Minimally invasive esophagectomy: Management of complications

Friday 25 November 2022, 10:30 am
M. Lubbers MSc.
prof. dr. C. Rosman
dr. E.A. Kouwenhoven, dr. M.J. van Det (ZGT)
Faculty of Medical Sciences (Radboudumc)

Cornerstone of the treatment of esophageal cancer is surgery in which the esophagus is removed and the stomach is used to create a gastric tube. About 50-75% of patients develop complications after this major operation. The most feared is an anastomotic leakage, in which leakage occurs between the connection of the esophagus and the gastric tube. This thesis shows that endoscopic treatment is successful in the majority of patients with a limited leakage, as a result these patients do not need to undergo major reoperation. An example is suction drainage, in which a nasogastric tube is placed through the nose into the cavity of the defect, to allow the leakage to heal. This appears to be an effective treatment, which can be completed at home. An international survey and focus groups show that there is still a lot of variation in the treatment of anastomotic leakage worldwide. Therefore, it was not possible to make a treatment algorithm for anastomotic leakages at the end of this thesis, more research will have to follow.

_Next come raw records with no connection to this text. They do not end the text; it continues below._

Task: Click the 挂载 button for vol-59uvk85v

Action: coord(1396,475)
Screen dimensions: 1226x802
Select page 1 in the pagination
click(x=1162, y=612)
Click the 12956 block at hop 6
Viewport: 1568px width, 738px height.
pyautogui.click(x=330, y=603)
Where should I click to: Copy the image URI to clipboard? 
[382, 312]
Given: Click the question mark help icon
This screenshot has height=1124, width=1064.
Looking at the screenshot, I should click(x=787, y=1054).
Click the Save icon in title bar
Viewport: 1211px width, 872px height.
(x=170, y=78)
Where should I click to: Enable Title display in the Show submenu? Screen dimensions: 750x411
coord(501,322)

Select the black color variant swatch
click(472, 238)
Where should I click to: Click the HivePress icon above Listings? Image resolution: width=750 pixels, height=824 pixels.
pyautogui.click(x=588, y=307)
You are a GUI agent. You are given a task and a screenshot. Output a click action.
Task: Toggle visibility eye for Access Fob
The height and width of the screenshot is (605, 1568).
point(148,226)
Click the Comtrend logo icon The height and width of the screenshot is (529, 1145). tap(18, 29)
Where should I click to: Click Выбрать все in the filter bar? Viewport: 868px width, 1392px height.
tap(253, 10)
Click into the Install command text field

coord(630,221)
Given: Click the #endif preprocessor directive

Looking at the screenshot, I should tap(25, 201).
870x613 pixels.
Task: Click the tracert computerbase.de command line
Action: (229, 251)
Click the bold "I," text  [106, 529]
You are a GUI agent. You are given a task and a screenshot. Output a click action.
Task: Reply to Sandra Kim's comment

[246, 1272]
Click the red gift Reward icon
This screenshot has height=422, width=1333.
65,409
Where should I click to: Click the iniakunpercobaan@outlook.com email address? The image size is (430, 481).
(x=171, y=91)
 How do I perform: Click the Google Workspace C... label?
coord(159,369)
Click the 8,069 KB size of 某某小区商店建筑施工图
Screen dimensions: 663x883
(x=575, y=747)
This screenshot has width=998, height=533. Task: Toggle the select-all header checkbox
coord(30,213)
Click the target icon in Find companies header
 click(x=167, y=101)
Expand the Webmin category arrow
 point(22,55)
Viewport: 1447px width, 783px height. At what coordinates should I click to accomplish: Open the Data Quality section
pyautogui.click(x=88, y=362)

Merel Lubbers (1990) obtained her medical degree in 2014 and then started working as surgical resident at Hospital Group Twente (ZGT), Almelo and Hengelo. In 2016, she started her PhD research into the treatment of complications after esophagectomy. In 2018 she started with the surgical training and hereafter she collaborated with prof. dr. C. Rosman of the Radboud University Medical Centre to complete her dissertation.